声明:如果你是初学者,看我这篇文章的时候,看我上一篇会更好。
Hive表的创建:http://blog.csdn.net/qq_29622761/article/details/51564680
这篇的主要内容目录是:
你现在开始吧!
1. 由一个表创建另一个表
格式:ceate table test3 like test2;
我要做的:create table testtext_c like testtext;
(这种方式不会把数据复制过来,只是创建了相同的数据格式)
我先加载数据到表testtext中:
[root@hadoop1 host]# cat testtext
wer 46
wer 89
weree 78
rr 89
hive> load data local inpath '/usr/host/testtext' into table testtext;
Copying data from file:/usr/host/testtext
Copying file: file:/usr/host/testtext
Loading data to table default.testtext
OK
Time taken: 0.294 seconds
hive> select * from testtext;
OK
wer 46
wer 89
weree 78
rr 89
Time taken: 0.186 seconds
hive>
2 接着创建testtext_c吧(like方式)
hive> create table testtext_c like testtext;
OK
Time taken: 0.181 seconds
hive> select * from testtext;
OK
wer 46
wer 89
weree 78
rr 89
Time taken: 0.204 seconds
hive> select * from testtext_c;
OK
Time taken: 0.158 seconds
hive>
哎,testtext_c中确实没有数据吧!真的没骗你啊!
3 客官,别急,还有一种方式(as)
hive> create table testtext_cc as select name,addr from testtext;
Total MapReduce jobs = 2
Launching Job 1 out of 2
Number of reduce tasks is set to 0 since there's no reduce operator
Job running in-process (local Hadoop)
Hadoop job information for null: number of mappers: 1; number of reducers: 0
2016-06-01 20:49:59,404 null map = 0%, reduce = 0%
2016-06-01 20:50:20,644 null map = 100%, reduce = 0%, Cumulative CPU 1.3 sec
2016-06-01 20:50:21,735 null map = 100%, reduce = 0%, Cumulative CPU 1.3 sec
MapReduce Total cumulative CPU time: 1 seconds 300 msec
Ended Job = job_1464828076391_0004
Execution completed successfully
Mapred Local Task Succeeded . Convert the Join into MapJoin
Ended Job = 1011778050, job is filtered out (removed at runtime).
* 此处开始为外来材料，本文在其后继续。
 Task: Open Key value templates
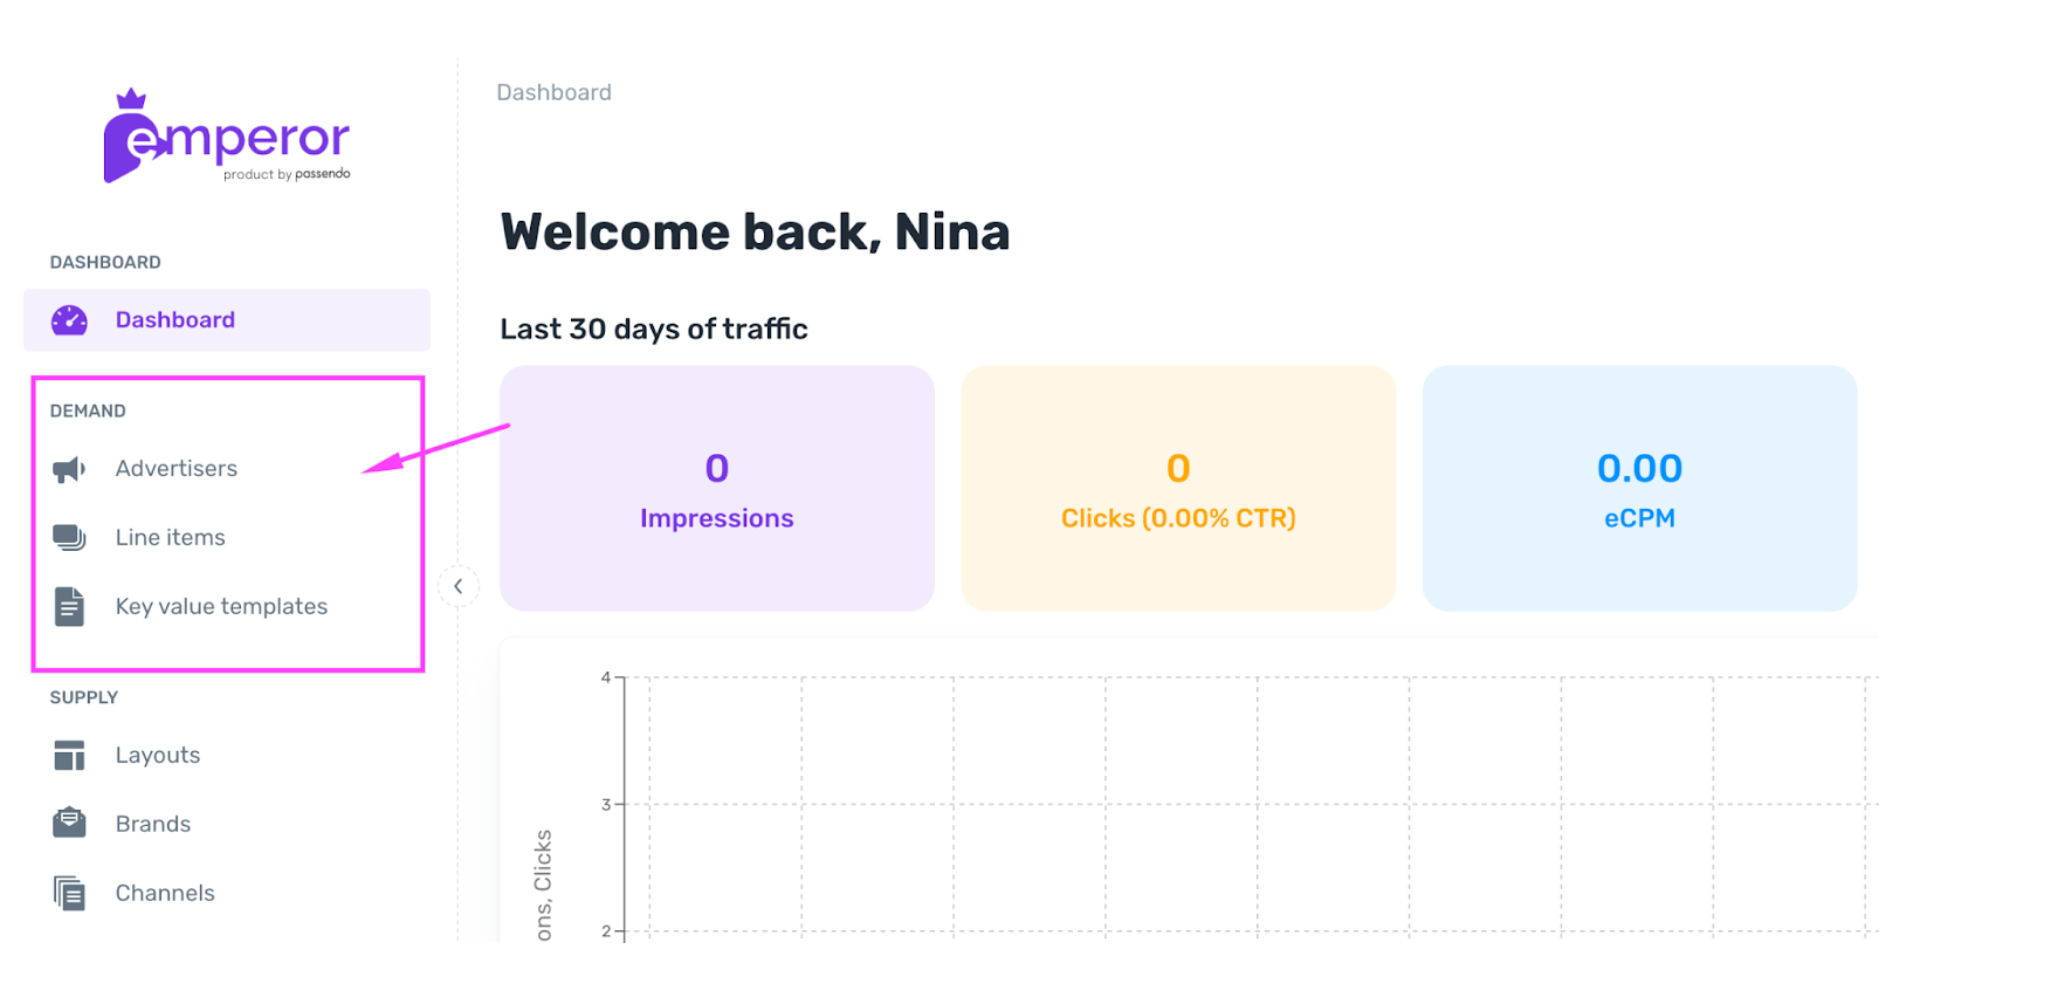[221, 606]
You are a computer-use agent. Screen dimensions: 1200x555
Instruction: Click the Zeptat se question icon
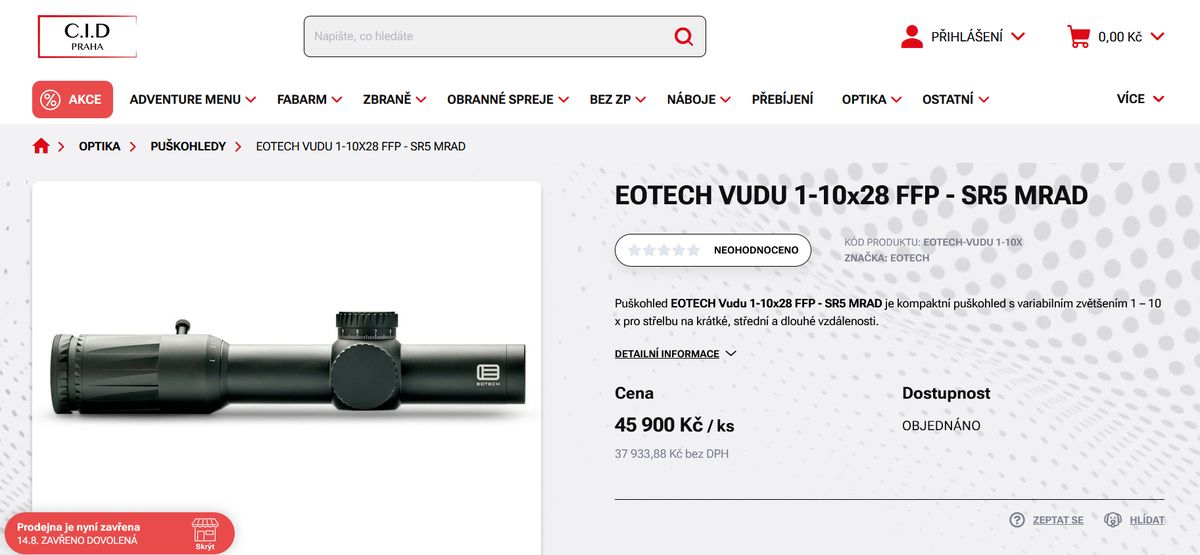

Moving data to: hdfs://hadoop1:9000/tmp/hive-root/hive_2016-06-01_20-49-43_516_5205177189363939745/-ext-10001
Moving data to: hdfs://hadoop1:9000/user/hive/warehouse/testtext_cc
Table default.testtext_cc stats: [num_partitions: 0, num_files: 1, num_rows: 0, total_size: 29, raw_data_size: 0]
OK
Time taken: 48.014 seconds
又跑mapreduce,为啥?create table testtext_c like testtext;这个都不走mapreduce的啊!怎么这里就跑mapreduce?嘿嘿,其实这里有select关键字,只有select * from 啥的不走mapreduce,其余的select都是会跑mapreduce的,hive的底层设计原理其实就是走mapreduce的,不信你看看我前一篇博客。
查查有没有数据:
hive> select * from testtext_cc;
OK
wer 46
wer 89
weree 78
rr 89
Time taken: 0.116 seconds
hive>
有啦有啦!
所以:create table testtext_cc as select name,addr from testtext;
(这一种方式是走mapreduce形式,这种方式是把数据也会复制过来)
4 接下来呢,看看不同文件格式读取对比
有textfile文件格式,sequencefile格式,rcfile格式,还有自定义的文件格式。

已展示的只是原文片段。